The request.
Please rewrite the listing below, changing every "GUI agent" to "computer-use agent" and leaving all other text unchanged.
***
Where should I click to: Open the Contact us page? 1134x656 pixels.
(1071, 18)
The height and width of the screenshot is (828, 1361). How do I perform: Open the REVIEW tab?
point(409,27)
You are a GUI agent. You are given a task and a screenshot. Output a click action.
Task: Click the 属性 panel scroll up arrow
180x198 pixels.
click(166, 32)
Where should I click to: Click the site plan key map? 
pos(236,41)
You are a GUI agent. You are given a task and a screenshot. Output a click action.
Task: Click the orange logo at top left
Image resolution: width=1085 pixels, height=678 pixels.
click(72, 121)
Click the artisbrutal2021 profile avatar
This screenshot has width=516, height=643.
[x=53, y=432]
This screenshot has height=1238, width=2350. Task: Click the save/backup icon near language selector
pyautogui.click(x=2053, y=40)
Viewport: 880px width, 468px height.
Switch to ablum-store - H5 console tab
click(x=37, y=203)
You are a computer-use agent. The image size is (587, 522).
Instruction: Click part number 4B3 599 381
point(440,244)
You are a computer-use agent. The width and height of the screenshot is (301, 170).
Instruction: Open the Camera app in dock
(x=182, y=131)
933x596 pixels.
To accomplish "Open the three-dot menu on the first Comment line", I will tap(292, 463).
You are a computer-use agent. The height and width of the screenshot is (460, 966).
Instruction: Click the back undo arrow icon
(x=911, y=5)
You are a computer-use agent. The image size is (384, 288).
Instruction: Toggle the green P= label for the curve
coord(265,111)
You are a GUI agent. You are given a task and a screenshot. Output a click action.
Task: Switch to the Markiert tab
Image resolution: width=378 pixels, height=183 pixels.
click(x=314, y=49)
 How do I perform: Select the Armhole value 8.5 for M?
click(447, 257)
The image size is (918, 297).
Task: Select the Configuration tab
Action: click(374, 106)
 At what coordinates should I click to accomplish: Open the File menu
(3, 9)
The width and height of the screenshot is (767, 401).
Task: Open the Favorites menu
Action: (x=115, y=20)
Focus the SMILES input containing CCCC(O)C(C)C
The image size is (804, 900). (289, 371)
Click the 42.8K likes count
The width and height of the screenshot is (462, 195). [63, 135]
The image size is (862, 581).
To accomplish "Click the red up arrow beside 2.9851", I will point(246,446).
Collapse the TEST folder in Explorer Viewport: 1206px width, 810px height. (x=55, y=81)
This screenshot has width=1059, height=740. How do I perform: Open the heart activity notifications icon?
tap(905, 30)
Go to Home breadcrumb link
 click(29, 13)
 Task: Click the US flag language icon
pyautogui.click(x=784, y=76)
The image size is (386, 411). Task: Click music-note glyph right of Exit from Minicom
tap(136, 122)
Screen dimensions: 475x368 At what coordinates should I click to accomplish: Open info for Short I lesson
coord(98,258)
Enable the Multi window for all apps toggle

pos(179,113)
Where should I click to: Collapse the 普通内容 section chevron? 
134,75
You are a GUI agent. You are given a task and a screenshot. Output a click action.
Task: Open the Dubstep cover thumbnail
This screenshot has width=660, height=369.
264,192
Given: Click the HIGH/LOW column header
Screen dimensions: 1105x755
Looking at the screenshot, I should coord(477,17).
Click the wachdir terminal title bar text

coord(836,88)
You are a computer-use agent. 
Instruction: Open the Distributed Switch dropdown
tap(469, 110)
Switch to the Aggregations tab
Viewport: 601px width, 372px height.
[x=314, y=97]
***
Exercise result.
Where should I click to: Open the Contact us page? 1134x656 pixels.
(1071, 18)
The height and width of the screenshot is (828, 1361). How do I perform: Open the REVIEW tab?
point(409,27)
You are a computer-use agent. You are given a task and a screenshot. Output a click action.
Task: Click the 属性 panel scroll up arrow
180x198 pixels.
click(166, 32)
Where should I click to: Click the site plan key map? 
pos(236,41)
You are a computer-use agent. You are given a task and a screenshot. Output a click action.
Task: Click the orange logo at top left
Image resolution: width=1085 pixels, height=678 pixels.
click(72, 121)
Click the artisbrutal2021 profile avatar
This screenshot has width=516, height=643.
[x=53, y=432]
This screenshot has height=1238, width=2350. Task: Click the save/backup icon near language selector
pyautogui.click(x=2053, y=40)
Viewport: 880px width, 468px height.
Switch to ablum-store - H5 console tab
click(x=37, y=203)
You are a computer-use agent. The image size is (587, 522).
Instruction: Click part number 4B3 599 381
point(440,244)
You are a computer-use agent. The width and height of the screenshot is (301, 170).
Instruction: Open the Camera app in dock
(x=182, y=131)
933x596 pixels.
To accomplish "Open the three-dot menu on the first Comment line", I will tap(292, 463).
You are a computer-use agent. The height and width of the screenshot is (460, 966).
Instruction: Click the back undo arrow icon
(x=911, y=5)
You are a computer-use agent. The image size is (384, 288).
Instruction: Toggle the green P= label for the curve
coord(265,111)
You are a computer-use agent. You are given a task and a screenshot. Output a click action.
Task: Switch to the Markiert tab
Image resolution: width=378 pixels, height=183 pixels.
click(x=314, y=49)
 How do I perform: Select the Armhole value 8.5 for M?
click(447, 257)
The image size is (918, 297).
Task: Select the Configuration tab
Action: click(374, 106)
 At what coordinates should I click to accomplish: Open the File menu
(3, 9)
The width and height of the screenshot is (767, 401).
Task: Open the Favorites menu
Action: (x=115, y=20)
Focus the SMILES input containing CCCC(O)C(C)C
The image size is (804, 900). (289, 371)
Click the 42.8K likes count
The width and height of the screenshot is (462, 195). [63, 135]
The image size is (862, 581).
To accomplish "Click the red up arrow beside 2.9851", I will point(246,446).
Collapse the TEST folder in Explorer Viewport: 1206px width, 810px height. (x=55, y=81)
This screenshot has width=1059, height=740. How do I perform: Open the heart activity notifications icon?
tap(905, 30)
Go to Home breadcrumb link
 click(29, 13)
 Task: Click the US flag language icon
pyautogui.click(x=784, y=76)
The image size is (386, 411). Task: Click music-note glyph right of Exit from Minicom
tap(136, 122)
Screen dimensions: 475x368 At what coordinates should I click to accomplish: Open info for Short I lesson
coord(98,258)
Enable the Multi window for all apps toggle

pos(179,113)
Where should I click to: Collapse the 普通内容 section chevron? 
134,75
You are a computer-use agent. You are given a task and a screenshot. Output a click action.
Task: Open the Dubstep cover thumbnail
This screenshot has width=660, height=369.
264,192
Given: Click the HIGH/LOW column header
Screen dimensions: 1105x755
Looking at the screenshot, I should coord(477,17).
Click the wachdir terminal title bar text

coord(836,88)
You are a computer-use agent. 
Instruction: Open the Distributed Switch dropdown
tap(469, 110)
Switch to the Aggregations tab
Viewport: 601px width, 372px height.
[x=314, y=97]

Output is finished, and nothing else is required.